PROVIDED ENTRIES:
** BEGIN **

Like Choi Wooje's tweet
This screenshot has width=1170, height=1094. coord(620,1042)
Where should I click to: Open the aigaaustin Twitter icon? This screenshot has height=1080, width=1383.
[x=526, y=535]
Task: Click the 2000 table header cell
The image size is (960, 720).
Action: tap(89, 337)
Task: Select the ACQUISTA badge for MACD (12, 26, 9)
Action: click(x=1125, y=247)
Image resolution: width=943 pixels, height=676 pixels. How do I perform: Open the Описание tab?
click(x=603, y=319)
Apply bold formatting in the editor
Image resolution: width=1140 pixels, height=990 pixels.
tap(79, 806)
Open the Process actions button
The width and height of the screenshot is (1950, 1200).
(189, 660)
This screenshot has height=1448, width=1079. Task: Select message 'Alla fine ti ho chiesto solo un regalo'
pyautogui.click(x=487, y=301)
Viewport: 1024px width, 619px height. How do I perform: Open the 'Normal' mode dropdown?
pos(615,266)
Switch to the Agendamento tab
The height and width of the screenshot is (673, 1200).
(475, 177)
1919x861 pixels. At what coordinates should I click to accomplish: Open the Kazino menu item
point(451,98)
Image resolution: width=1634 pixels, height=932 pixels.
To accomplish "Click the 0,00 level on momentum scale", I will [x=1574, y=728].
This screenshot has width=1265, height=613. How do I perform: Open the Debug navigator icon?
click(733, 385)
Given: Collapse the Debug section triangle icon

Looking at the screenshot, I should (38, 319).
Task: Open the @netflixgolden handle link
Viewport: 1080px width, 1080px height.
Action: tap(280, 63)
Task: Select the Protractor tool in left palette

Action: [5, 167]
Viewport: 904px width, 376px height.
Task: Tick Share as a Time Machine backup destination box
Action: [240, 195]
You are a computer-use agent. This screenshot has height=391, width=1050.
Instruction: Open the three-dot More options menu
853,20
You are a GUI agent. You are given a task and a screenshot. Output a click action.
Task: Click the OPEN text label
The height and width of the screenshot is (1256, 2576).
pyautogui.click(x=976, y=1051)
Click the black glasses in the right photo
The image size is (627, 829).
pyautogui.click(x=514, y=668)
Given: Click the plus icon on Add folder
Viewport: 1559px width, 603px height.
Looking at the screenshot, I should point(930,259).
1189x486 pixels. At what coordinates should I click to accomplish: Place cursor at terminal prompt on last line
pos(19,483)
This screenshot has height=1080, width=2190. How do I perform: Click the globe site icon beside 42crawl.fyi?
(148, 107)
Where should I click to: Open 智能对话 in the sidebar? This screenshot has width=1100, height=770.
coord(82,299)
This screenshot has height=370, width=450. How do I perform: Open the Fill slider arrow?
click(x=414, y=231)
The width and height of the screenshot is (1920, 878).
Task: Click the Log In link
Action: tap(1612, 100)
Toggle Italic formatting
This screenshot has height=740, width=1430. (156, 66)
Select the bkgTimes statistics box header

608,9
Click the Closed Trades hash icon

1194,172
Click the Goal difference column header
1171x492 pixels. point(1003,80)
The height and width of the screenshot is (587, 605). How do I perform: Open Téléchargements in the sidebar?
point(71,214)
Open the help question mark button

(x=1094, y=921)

** END **

REQUIRED TASK:
Copy out every entry above, swapping "How do I perform" for "How can I complete" wherever it occurs and leaving all other text unchanged.

RESULT OF THE TASK:
Like Choi Wooje's tweet
This screenshot has width=1170, height=1094. coord(620,1042)
Where should I click to: Open the aigaaustin Twitter icon? This screenshot has height=1080, width=1383.
[x=526, y=535]
Task: Click the 2000 table header cell
The image size is (960, 720).
Action: tap(89, 337)
Task: Select the ACQUISTA badge for MACD (12, 26, 9)
Action: click(x=1125, y=247)
Image resolution: width=943 pixels, height=676 pixels. How can I complete: Open the Описание tab?
click(x=603, y=319)
Apply bold formatting in the editor
Image resolution: width=1140 pixels, height=990 pixels.
tap(79, 806)
Open the Process actions button
The width and height of the screenshot is (1950, 1200).
(189, 660)
This screenshot has height=1448, width=1079. Task: Select message 'Alla fine ti ho chiesto solo un regalo'
pyautogui.click(x=487, y=301)
Viewport: 1024px width, 619px height. How can I complete: Open the 'Normal' mode dropdown?
pos(615,266)
Switch to the Agendamento tab
The height and width of the screenshot is (673, 1200).
(475, 177)
1919x861 pixels. At what coordinates should I click to accomplish: Open the Kazino menu item
point(451,98)
Image resolution: width=1634 pixels, height=932 pixels.
To accomplish "Click the 0,00 level on momentum scale", I will [x=1574, y=728].
This screenshot has width=1265, height=613. How can I complete: Open the Debug navigator icon?
click(733, 385)
Given: Collapse the Debug section triangle icon

Looking at the screenshot, I should (38, 319).
Task: Open the @netflixgolden handle link
Viewport: 1080px width, 1080px height.
Action: tap(280, 63)
Task: Select the Protractor tool in left palette

Action: [5, 167]
Viewport: 904px width, 376px height.
Task: Tick Share as a Time Machine backup destination box
Action: [240, 195]
You are a computer-use agent. This screenshot has height=391, width=1050.
Instruction: Open the three-dot More options menu
853,20
You are a GUI agent. You are given a task and a screenshot. Output a click action.
Task: Click the OPEN text label
The height and width of the screenshot is (1256, 2576).
pyautogui.click(x=976, y=1051)
Click the black glasses in the right photo
The image size is (627, 829).
pyautogui.click(x=514, y=668)
Given: Click the plus icon on Add folder
Viewport: 1559px width, 603px height.
Looking at the screenshot, I should point(930,259).
1189x486 pixels. At what coordinates should I click to accomplish: Place cursor at terminal prompt on last line
pos(19,483)
This screenshot has height=1080, width=2190. How can I complete: Click the globe site icon beside 42crawl.fyi?
(148, 107)
Where should I click to: Open 智能对话 in the sidebar? This screenshot has width=1100, height=770.
coord(82,299)
This screenshot has height=370, width=450. How can I complete: Open the Fill slider arrow?
click(x=414, y=231)
The width and height of the screenshot is (1920, 878).
Task: Click the Log In link
Action: tap(1612, 100)
Toggle Italic formatting
This screenshot has height=740, width=1430. (156, 66)
Select the bkgTimes statistics box header

608,9
Click the Closed Trades hash icon

1194,172
Click the Goal difference column header
1171x492 pixels. point(1003,80)
The height and width of the screenshot is (587, 605). How can I complete: Open Téléchargements in the sidebar?
point(71,214)
Open the help question mark button

(x=1094, y=921)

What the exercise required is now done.